#### Conjunto de tarefas:
1. Responda, com base no relato de viagem, às seguintes perguntas:
(a) Qual era o destino do transporte aguardado na manhã seguinte?
(b) Quantos passageiros seguiam no mini-bus de início?
(c) O que tinham de fazer os passageiros nas subidas mais acentuadas?
2. Retome o relato de viagem a partir da última frase apresentada, mantendo o mesmo registo narrativo.

#### Texto de origem:
----------------

Em terra de menancabos
Na manhã seguinte, enquanto aguardava transporte para Subulsalam, dei por mim a tentar perceber a razão pela qual detesto terminais de autocarros, estações centrais de comboios e aeroportos. São ruidosos, a comida não presta e é cara, e, o pior: é aí que nos despedimos dos amigos e dos entes mais queridos sem saber se os vamos rever ou não. É aí que, apesar de rodeados de gente, nos sentimos mais sós.
Desta vez o mini-bus encheu por completo, tanto o interior quanto o tejadilho, deixando-me literalmente encaixado naquela mole humana, incapaz de me mover. Éramos treze passageiros, de início, mas a conta foi aumentando após a recolha de uns quantos familiares do motorista, que tiveram direito a serviço ao domicílio e lugares na frente. O ajudante seguia na parte de trás, com a ponta de um dos pés no pára-choques, uma das mãos na porta aberta e o resto do corpo suspenso no ar. Tal era o peso que, sempre que surgia um desnível ou um buraco na estrada, o condutor abrandava quase ao ponto de parar. Nas subidas mais acentuadas não tínhamos outra alternativa, senão sairmos, um a um, e acompanharmos a viatura até que a topografia permitisse que voltasse a ganhar fôlego.
Era os proprietários desses mini-autocarros que as televisões deveriam consultar sempre que quisessem pôr no ar um desses concursos imbecis cujo objectivo é acamar o maior número possível de pessoas dentro de um pequeno veículo.

----------------

Linhas de um conjunto de dados:
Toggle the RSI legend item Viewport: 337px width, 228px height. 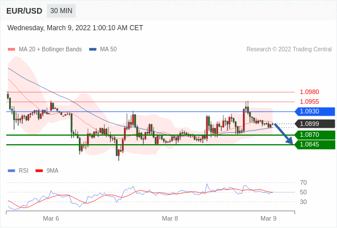[x=18, y=171]
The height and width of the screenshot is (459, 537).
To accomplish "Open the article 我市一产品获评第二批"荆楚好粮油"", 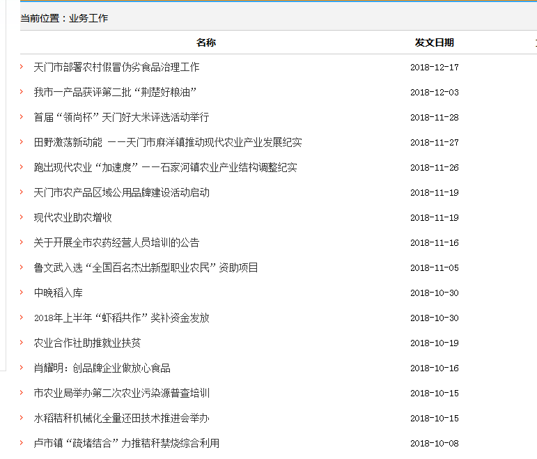I will [x=115, y=92].
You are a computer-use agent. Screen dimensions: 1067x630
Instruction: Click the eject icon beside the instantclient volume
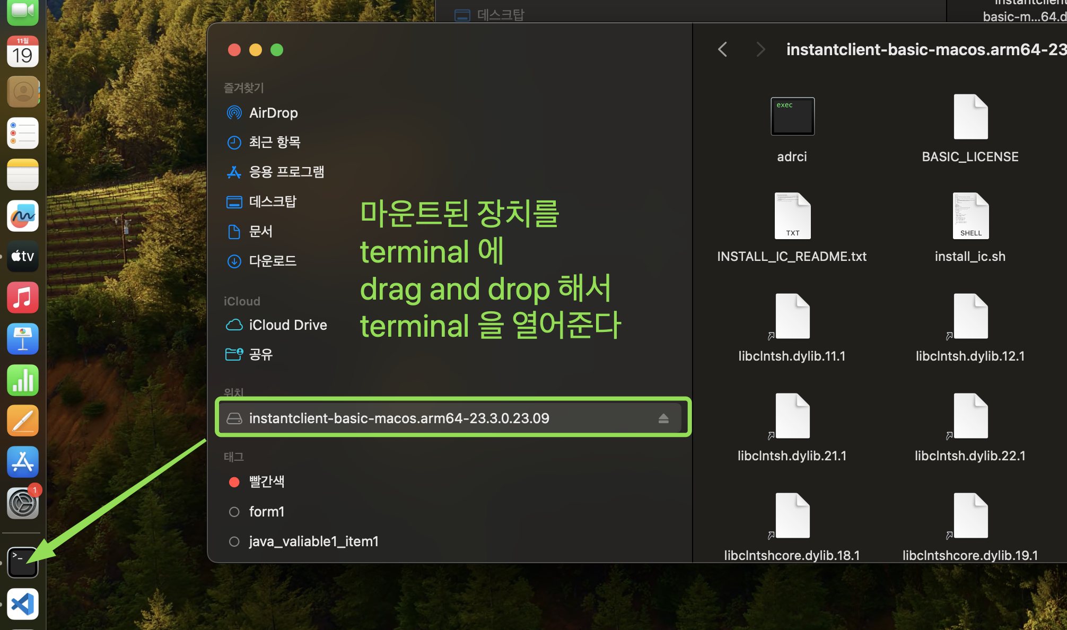point(663,418)
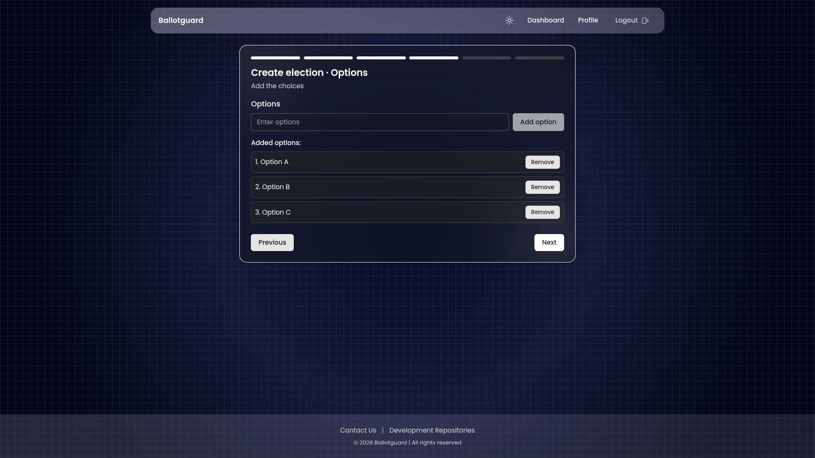Go back with the Previous button

tap(272, 242)
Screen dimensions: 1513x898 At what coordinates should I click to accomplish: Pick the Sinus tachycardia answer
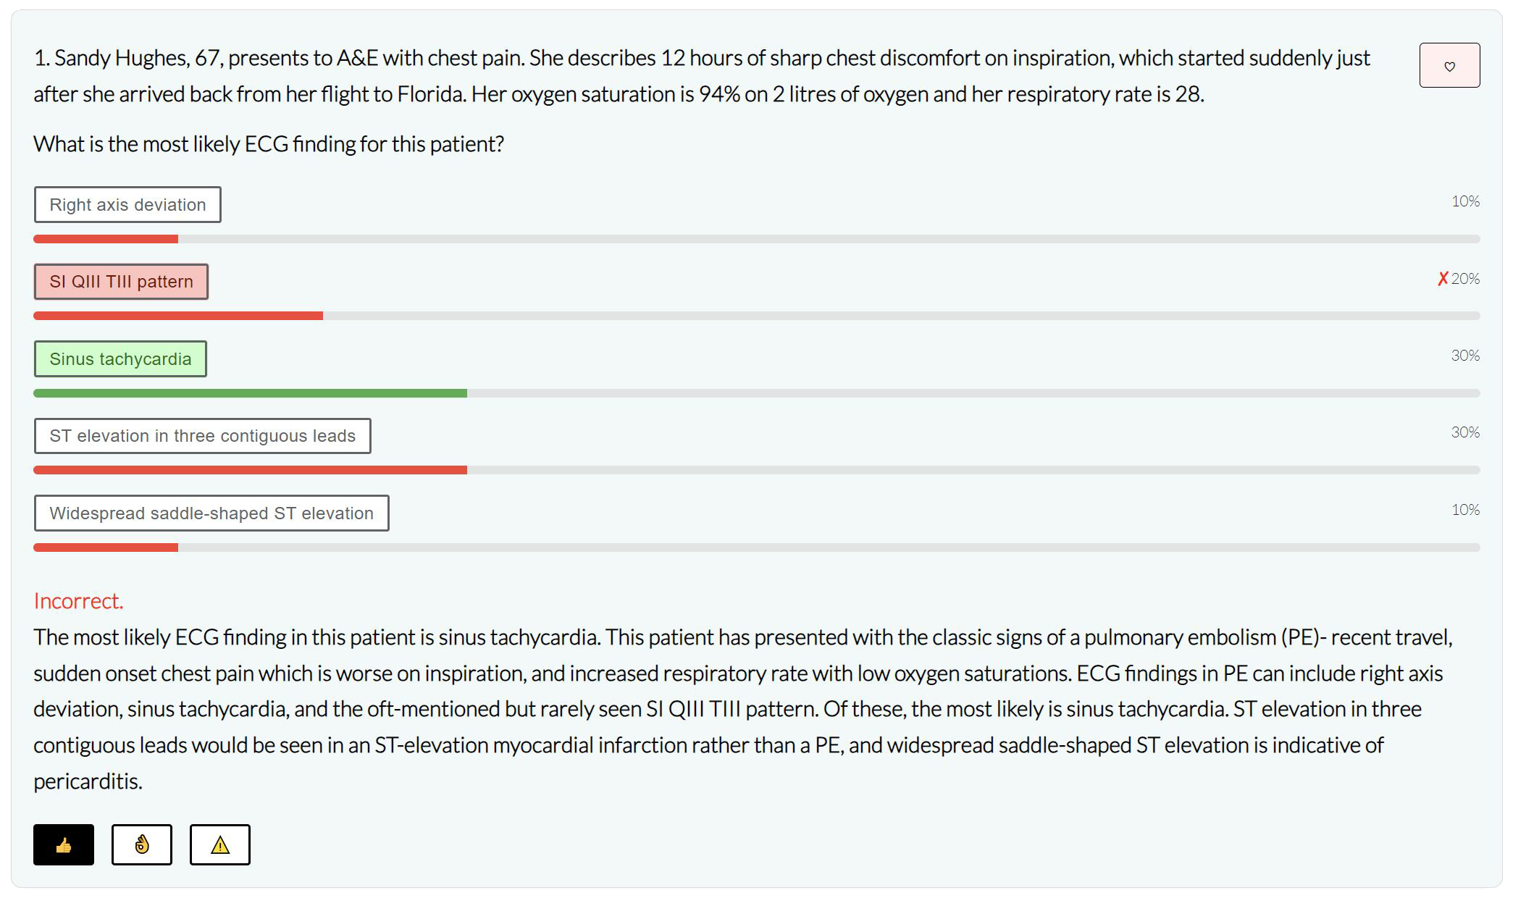pyautogui.click(x=120, y=359)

----------------

#### Respostas:
1.
(a) Subulsalam.
(b) Treze.
(c) Sair, um a um, e acompanhar a viatura até que a topografia lhe permitisse voltar a ganhar fôlego.

2.
A primeira hora foi de puro sofrimento, atenuado por uma paisagem inesquecível. Sobe e desce, avista e não avista, o mar. Um mar tão perto e tão inacessível.
Já não se via tantos apelos ao referendo e o grafiti era agora também integracionista: “Indonesia Satu” (Uma Indonésia).
Lembro-me de avistar um grupo de indivíduos de camuflado que não pareciam pertencer ao exército. Seriam rebeldes dos GAM ou milícias de uma qualquer organização paramilitar?
Seguir-se-iam várias aldeias de pescadores. Kandang, Bakangan, Truman. Nesta última, repleta de bandeiras indonésias alinhadas longo da estrada, parámos para almoçar. A que se devia tão súbito acesso de patriotismo?
Nas localidades seguintes esse nacionalismo era ainda mais evidente: uma bandeira, ou mais, em cada casa. Milhares de bandeiras indonésias.
Enveredámos uma vez mais para o interior. Palmeirais, palmeirais, palmeirais… e bananeiras. Nunca mais chegávamos a Subulsalam!
Comecei a contabilizar os quilómetros quando vi a borrasca anunciada num céu carregado. E ela depressa chegaria; porém, encetara já nova viagem, desta feita usufruindo de um assento só para mim – um verdadeiro luxo! Minutos antes, num outro terminal rodoviário, aguentara uma hora de espera a ouvir as perguntas e as respostas do costume. “America no good!”. Bom era o Bin Laden, que lá estava estampado na t-shirt de um dos curiosos que me abordaram. É claro que o futebol também veio à baila. Só podia.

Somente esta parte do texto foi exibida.